Problem description: In the records below, begin at the line that has "oldphoneworks (1004, 2378)" and stop after the line that has "Cordage (440, 2084)"; quote those lines verbatim and nothing more.

The data:
____

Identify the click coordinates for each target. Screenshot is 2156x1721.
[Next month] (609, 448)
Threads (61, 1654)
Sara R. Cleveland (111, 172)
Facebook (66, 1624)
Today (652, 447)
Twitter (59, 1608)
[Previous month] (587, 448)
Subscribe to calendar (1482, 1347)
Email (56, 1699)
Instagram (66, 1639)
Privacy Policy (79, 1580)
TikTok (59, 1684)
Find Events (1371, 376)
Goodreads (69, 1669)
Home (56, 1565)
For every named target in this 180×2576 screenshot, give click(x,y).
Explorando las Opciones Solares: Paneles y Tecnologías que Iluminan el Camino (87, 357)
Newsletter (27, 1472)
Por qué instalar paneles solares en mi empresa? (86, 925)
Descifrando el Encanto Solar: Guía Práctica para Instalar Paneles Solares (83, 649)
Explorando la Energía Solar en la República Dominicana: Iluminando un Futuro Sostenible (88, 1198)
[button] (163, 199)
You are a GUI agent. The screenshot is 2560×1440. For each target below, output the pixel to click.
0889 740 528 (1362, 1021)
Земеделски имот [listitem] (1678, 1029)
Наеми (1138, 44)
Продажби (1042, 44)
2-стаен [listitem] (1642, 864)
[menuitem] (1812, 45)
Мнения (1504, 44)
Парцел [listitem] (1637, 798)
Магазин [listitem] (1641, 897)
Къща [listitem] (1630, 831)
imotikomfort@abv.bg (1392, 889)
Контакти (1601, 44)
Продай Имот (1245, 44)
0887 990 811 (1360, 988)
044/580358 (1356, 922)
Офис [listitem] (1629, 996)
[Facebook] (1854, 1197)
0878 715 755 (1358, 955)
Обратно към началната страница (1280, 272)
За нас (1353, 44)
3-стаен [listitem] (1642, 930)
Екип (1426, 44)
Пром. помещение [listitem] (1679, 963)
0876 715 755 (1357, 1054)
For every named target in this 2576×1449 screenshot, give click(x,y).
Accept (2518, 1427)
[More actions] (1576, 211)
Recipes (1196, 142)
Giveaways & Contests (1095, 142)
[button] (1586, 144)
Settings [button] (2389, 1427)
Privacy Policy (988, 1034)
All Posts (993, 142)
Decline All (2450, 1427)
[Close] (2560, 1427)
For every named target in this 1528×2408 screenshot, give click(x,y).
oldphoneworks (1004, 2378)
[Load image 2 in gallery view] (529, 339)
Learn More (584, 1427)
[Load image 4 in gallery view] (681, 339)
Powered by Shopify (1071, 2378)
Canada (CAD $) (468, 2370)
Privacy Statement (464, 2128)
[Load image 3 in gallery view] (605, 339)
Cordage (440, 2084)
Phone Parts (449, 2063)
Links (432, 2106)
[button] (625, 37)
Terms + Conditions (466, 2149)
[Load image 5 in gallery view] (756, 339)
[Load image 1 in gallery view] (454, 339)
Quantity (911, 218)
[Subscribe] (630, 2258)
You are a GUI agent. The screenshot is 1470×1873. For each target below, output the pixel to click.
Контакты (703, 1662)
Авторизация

____

Solution to the exercise:
oldphoneworks (1004, 2378)
[Load image 2 in gallery view] (529, 339)
Learn More (584, 1427)
[Load image 4 in gallery view] (681, 339)
Powered by Shopify (1071, 2378)
Canada (CAD $) (468, 2370)
Privacy Statement (464, 2128)
[Load image 3 in gallery view] (605, 339)
Cordage (440, 2084)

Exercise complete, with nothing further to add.